• **Exercise**
Restate, word for word, the lines from the opening line of the data through the line containing "Open the Signatures", both included, and nothing else.

• **Input material**
-- Opening Marker --

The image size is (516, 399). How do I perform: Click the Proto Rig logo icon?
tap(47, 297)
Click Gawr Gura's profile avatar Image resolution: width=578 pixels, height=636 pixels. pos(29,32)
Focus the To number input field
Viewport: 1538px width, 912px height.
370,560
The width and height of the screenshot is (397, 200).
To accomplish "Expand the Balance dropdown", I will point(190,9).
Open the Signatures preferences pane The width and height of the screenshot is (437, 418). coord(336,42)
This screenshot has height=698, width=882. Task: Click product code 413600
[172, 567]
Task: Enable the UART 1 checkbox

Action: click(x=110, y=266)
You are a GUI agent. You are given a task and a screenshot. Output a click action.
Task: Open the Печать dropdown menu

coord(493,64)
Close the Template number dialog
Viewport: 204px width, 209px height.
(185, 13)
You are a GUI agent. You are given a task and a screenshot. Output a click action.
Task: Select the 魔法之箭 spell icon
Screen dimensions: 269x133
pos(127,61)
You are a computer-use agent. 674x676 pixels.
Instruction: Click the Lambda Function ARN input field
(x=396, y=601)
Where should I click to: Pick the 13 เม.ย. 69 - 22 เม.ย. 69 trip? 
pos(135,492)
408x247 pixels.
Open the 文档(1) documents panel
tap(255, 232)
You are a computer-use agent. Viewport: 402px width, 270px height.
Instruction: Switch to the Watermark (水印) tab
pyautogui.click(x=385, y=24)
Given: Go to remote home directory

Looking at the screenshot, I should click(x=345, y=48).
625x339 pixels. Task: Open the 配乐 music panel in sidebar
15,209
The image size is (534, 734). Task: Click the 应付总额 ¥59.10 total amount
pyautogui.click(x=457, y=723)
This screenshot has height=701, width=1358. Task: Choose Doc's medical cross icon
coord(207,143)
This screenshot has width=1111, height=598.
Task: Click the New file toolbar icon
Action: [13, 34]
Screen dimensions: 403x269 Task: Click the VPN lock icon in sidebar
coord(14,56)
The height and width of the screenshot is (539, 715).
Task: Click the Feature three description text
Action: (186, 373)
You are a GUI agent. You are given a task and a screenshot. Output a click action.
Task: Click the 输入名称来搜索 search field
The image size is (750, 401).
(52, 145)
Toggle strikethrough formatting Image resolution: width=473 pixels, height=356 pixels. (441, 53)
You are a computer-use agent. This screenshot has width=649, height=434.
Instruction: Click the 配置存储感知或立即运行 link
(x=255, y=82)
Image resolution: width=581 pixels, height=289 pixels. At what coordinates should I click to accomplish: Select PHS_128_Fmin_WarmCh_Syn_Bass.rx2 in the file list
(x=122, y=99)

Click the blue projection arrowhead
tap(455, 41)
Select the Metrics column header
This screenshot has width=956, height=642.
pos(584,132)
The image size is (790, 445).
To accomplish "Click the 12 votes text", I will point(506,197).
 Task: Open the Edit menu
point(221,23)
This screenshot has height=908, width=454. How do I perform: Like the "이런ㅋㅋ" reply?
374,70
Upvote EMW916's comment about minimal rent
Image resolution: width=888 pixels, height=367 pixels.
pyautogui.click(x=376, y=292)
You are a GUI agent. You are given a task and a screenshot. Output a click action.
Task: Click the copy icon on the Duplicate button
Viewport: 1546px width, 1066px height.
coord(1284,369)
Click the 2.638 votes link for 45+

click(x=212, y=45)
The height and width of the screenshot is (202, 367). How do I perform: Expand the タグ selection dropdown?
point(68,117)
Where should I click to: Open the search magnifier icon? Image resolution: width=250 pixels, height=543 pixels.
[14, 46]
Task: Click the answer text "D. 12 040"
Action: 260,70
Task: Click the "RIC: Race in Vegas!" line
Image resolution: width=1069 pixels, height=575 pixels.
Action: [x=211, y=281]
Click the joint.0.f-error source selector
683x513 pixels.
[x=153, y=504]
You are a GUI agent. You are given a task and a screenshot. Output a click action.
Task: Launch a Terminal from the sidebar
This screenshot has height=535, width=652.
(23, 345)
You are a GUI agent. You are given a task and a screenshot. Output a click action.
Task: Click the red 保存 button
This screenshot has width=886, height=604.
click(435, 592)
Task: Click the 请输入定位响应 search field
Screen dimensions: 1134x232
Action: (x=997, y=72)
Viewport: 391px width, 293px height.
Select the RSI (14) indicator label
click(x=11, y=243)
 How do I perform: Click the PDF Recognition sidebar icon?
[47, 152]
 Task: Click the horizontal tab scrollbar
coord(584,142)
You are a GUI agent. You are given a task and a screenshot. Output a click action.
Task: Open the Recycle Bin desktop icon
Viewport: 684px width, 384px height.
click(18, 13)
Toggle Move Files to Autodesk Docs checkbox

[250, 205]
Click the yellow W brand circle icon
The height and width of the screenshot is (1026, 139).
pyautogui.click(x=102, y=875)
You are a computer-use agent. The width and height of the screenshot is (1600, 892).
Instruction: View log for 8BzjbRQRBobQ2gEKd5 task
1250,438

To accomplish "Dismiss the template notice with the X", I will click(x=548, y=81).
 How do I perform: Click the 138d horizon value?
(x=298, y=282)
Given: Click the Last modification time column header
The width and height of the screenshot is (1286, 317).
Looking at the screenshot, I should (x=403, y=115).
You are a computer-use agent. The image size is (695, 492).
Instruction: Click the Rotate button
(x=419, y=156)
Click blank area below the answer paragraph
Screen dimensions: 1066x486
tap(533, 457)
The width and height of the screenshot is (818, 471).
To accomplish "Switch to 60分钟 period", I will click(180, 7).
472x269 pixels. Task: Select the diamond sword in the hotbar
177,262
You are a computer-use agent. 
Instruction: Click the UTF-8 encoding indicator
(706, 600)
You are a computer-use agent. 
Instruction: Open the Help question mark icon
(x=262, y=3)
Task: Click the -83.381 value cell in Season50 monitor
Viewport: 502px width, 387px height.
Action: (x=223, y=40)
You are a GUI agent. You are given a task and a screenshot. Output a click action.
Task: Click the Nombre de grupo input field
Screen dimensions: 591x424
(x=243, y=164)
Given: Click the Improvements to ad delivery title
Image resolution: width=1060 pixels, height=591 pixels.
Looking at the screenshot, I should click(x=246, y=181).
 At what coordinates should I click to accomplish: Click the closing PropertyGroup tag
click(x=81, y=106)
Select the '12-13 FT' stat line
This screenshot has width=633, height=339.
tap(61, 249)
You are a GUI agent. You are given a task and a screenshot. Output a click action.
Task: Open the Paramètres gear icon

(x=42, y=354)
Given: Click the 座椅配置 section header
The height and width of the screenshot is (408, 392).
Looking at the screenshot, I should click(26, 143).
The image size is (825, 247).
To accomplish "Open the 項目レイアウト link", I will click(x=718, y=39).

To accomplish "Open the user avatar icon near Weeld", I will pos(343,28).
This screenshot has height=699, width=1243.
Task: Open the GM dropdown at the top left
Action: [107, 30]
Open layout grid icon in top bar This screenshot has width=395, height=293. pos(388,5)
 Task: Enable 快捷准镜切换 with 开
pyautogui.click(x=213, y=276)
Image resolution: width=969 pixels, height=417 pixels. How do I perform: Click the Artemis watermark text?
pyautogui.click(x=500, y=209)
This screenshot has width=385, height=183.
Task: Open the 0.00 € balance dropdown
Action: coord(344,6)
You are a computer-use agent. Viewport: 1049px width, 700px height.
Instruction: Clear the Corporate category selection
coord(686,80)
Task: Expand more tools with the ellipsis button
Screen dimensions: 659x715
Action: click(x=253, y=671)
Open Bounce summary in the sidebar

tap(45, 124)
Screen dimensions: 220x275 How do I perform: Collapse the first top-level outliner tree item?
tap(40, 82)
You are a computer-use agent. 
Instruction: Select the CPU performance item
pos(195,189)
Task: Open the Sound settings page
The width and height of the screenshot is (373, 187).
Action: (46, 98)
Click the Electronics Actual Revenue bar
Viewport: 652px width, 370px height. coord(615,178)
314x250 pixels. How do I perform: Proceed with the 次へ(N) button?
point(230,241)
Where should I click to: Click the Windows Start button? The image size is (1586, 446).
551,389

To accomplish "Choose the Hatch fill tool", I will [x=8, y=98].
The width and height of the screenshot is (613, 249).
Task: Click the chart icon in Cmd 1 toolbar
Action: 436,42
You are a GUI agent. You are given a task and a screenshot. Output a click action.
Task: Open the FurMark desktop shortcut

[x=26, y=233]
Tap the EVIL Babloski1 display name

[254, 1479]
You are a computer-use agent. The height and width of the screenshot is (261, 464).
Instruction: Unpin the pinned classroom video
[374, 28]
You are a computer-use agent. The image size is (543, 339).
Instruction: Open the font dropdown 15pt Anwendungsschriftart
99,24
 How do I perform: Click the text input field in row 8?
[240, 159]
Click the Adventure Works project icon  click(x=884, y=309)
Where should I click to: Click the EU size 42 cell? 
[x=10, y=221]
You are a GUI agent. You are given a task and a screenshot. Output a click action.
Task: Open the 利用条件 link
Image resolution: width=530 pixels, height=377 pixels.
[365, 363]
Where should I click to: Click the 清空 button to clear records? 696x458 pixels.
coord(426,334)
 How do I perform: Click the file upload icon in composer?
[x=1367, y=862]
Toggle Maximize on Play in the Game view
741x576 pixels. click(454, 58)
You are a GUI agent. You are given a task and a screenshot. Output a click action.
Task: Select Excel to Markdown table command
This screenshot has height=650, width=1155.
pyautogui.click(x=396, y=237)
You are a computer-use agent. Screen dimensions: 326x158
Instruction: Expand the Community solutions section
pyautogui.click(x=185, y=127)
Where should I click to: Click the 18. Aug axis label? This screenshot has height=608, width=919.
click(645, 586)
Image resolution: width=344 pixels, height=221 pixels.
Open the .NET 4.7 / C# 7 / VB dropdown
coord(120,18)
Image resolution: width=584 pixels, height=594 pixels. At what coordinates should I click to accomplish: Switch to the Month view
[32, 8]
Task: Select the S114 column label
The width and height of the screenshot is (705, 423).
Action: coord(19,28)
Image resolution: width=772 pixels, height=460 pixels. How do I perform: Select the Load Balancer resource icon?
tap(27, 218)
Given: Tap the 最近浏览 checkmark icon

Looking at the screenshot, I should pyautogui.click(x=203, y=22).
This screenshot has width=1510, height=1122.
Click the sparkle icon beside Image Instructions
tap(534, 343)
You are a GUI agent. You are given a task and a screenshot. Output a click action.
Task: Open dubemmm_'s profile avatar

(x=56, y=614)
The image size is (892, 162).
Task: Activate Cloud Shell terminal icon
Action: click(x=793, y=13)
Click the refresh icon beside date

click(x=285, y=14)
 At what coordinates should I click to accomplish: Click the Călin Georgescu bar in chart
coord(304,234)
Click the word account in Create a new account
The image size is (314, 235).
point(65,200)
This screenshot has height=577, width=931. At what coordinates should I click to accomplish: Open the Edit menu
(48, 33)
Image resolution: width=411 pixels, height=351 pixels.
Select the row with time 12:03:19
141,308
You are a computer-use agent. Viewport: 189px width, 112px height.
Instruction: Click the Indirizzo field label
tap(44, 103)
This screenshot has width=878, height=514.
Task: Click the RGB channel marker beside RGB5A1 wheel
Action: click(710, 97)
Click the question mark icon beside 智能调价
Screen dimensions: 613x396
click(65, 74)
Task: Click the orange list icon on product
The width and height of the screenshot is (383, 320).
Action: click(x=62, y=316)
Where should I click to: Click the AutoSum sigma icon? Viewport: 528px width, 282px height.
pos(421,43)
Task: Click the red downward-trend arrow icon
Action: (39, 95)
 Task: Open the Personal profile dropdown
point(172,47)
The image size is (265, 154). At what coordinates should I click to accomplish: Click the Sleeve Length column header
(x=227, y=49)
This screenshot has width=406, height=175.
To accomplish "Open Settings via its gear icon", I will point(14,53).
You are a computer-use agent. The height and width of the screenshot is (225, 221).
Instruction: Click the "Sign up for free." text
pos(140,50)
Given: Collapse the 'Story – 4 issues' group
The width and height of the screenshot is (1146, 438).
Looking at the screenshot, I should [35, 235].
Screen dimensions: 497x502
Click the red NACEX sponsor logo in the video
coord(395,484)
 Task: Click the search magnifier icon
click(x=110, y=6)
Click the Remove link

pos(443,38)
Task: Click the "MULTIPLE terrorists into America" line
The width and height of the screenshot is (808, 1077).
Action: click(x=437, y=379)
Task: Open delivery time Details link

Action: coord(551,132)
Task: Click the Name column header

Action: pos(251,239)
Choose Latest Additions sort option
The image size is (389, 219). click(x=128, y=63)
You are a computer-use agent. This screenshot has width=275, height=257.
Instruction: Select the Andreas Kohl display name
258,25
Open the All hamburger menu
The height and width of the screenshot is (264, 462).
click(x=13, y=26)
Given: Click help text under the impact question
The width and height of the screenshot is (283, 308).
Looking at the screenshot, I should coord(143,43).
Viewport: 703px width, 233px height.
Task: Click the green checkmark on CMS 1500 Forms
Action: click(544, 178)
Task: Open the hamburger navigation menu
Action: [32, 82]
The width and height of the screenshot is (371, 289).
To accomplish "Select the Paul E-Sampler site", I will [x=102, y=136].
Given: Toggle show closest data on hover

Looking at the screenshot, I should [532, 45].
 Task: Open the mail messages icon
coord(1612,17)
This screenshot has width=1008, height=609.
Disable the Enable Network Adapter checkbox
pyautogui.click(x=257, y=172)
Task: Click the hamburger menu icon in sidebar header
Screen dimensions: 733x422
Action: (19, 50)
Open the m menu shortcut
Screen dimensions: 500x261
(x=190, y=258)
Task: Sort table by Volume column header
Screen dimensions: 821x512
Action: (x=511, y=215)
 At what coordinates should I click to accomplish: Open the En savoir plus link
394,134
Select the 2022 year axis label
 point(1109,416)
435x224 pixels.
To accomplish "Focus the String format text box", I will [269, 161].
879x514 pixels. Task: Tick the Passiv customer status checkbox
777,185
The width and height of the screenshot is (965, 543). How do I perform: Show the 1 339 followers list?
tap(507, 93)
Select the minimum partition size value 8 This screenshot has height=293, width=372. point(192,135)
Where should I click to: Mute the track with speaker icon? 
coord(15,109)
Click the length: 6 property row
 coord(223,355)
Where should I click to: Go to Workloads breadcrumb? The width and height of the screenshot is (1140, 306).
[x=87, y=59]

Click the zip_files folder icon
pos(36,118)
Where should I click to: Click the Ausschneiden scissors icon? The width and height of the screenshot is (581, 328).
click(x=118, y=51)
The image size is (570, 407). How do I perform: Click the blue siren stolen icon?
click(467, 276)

-- Closing Marker --

• **Result of the task**
The image size is (516, 399). How do I perform: Click the Proto Rig logo icon?
tap(47, 297)
Click Gawr Gura's profile avatar Image resolution: width=578 pixels, height=636 pixels. pos(29,32)
Focus the To number input field
Viewport: 1538px width, 912px height.
370,560
The width and height of the screenshot is (397, 200).
To accomplish "Expand the Balance dropdown", I will point(190,9).
Open the Signatures preferences pane The width and height of the screenshot is (437, 418). coord(336,42)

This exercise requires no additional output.